━━━ Data records ━━━

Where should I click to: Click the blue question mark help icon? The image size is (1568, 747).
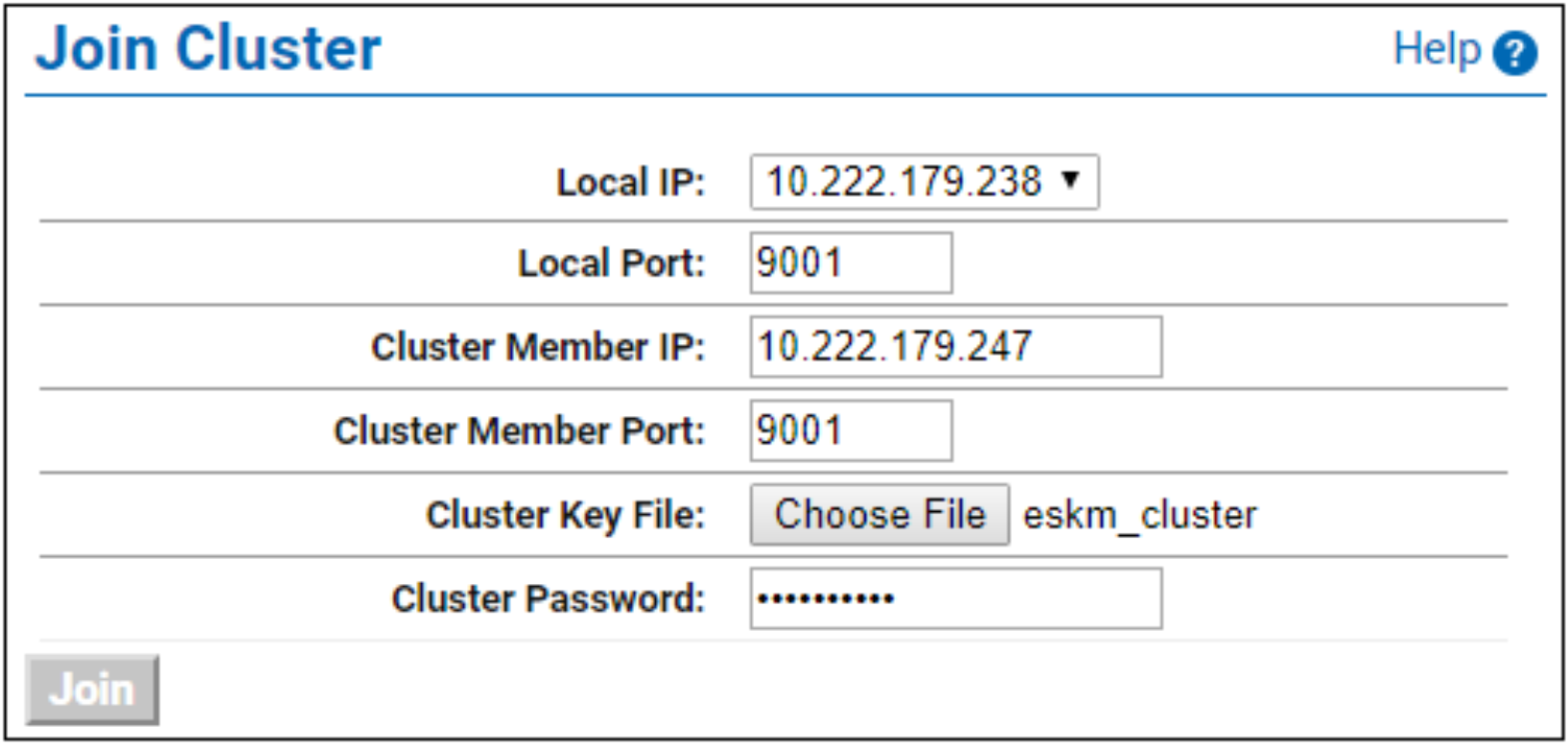point(1515,53)
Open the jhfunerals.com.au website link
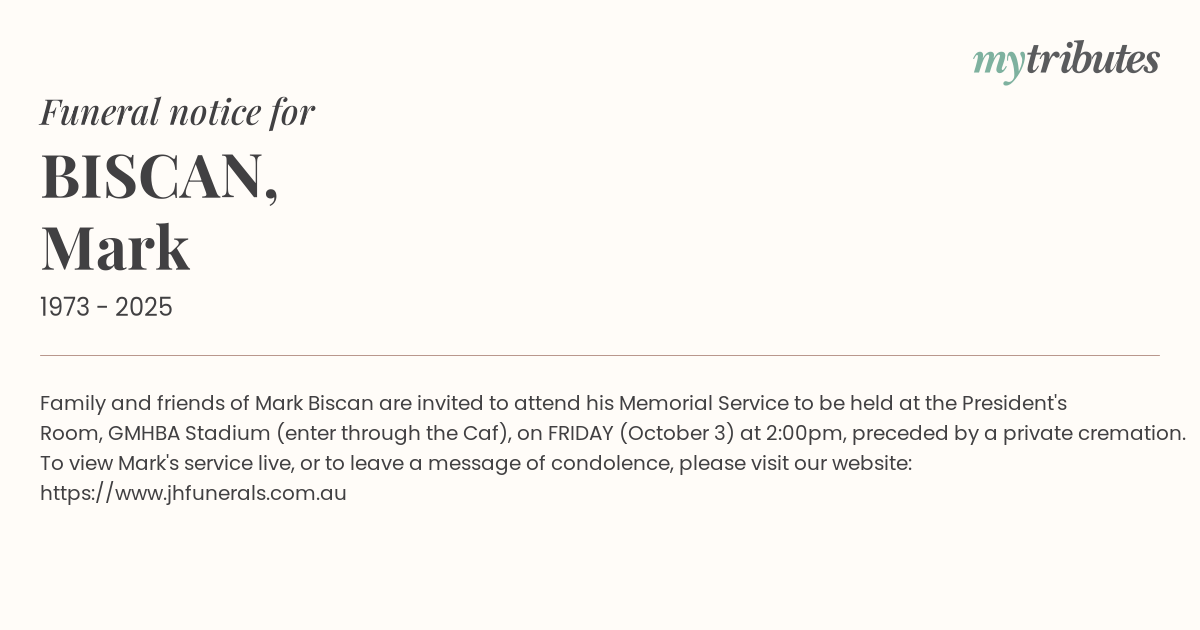1200x630 pixels. pyautogui.click(x=193, y=493)
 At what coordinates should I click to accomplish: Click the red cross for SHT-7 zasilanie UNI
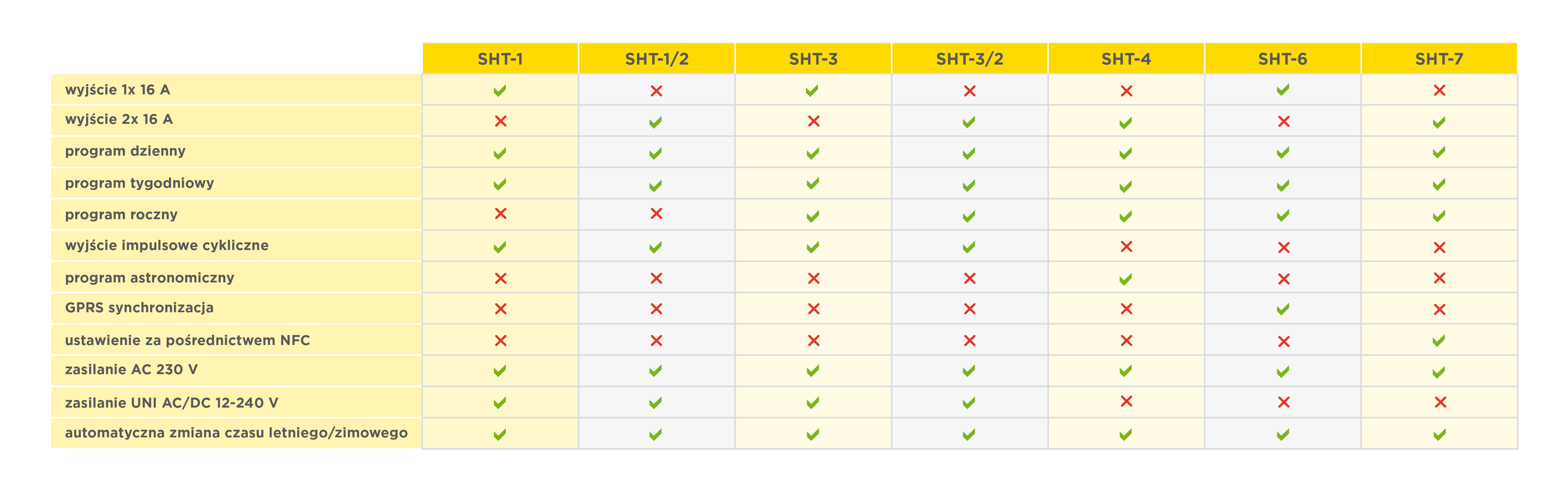[x=1440, y=402]
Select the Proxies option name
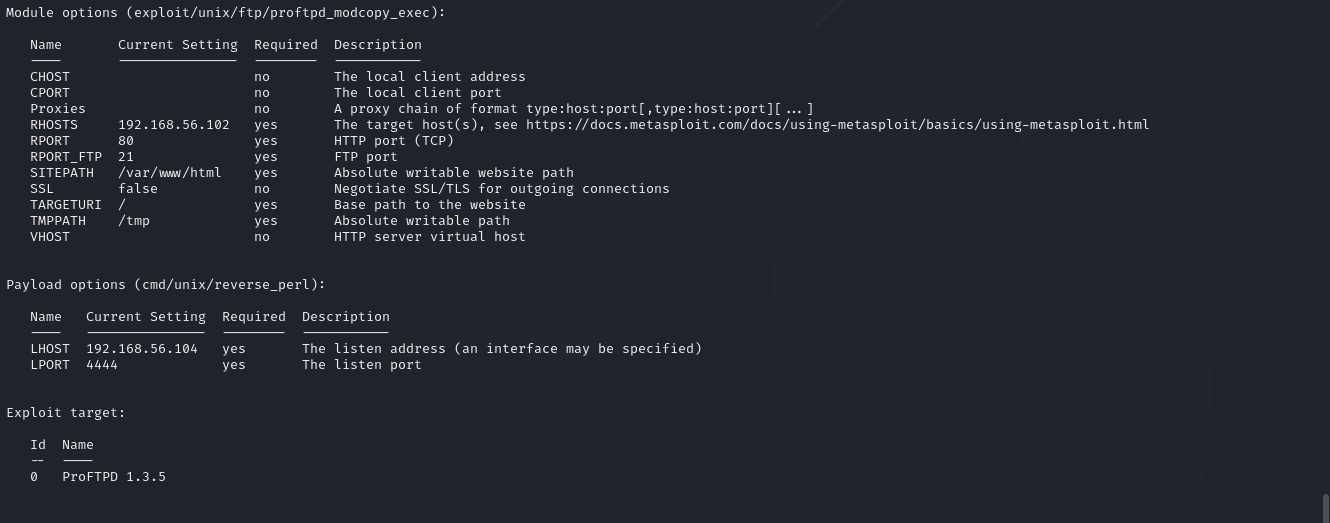1330x523 pixels. coord(57,109)
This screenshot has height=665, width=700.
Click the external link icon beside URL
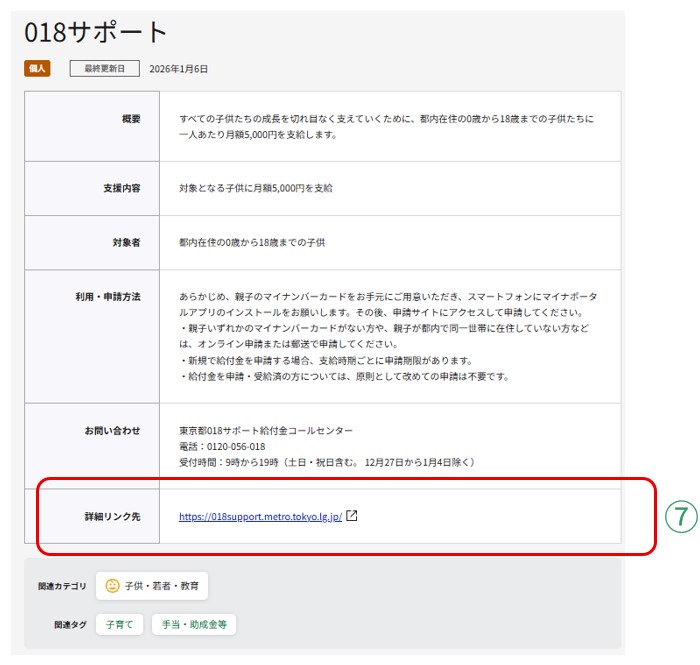tap(352, 517)
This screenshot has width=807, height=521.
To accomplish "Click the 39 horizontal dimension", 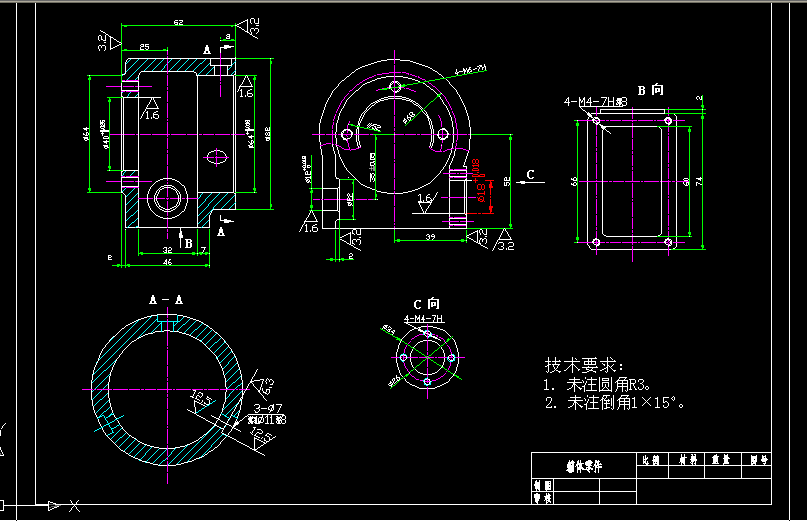I will [x=428, y=236].
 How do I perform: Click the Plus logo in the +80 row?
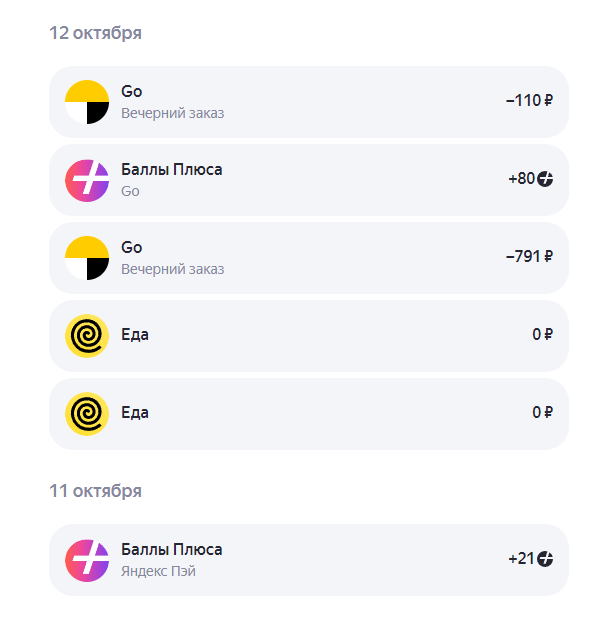[86, 179]
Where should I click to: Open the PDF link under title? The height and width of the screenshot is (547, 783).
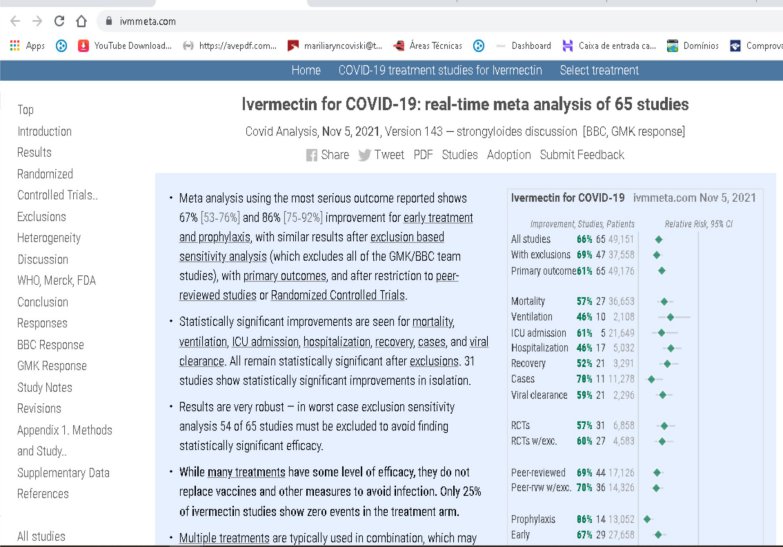click(x=423, y=155)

━━━

**Prompt**: Every line in the entries above that mentions the word "This" must be shown.

**Output of the task**:
This screenshot has height=665, width=700.
This screenshot has width=807, height=521.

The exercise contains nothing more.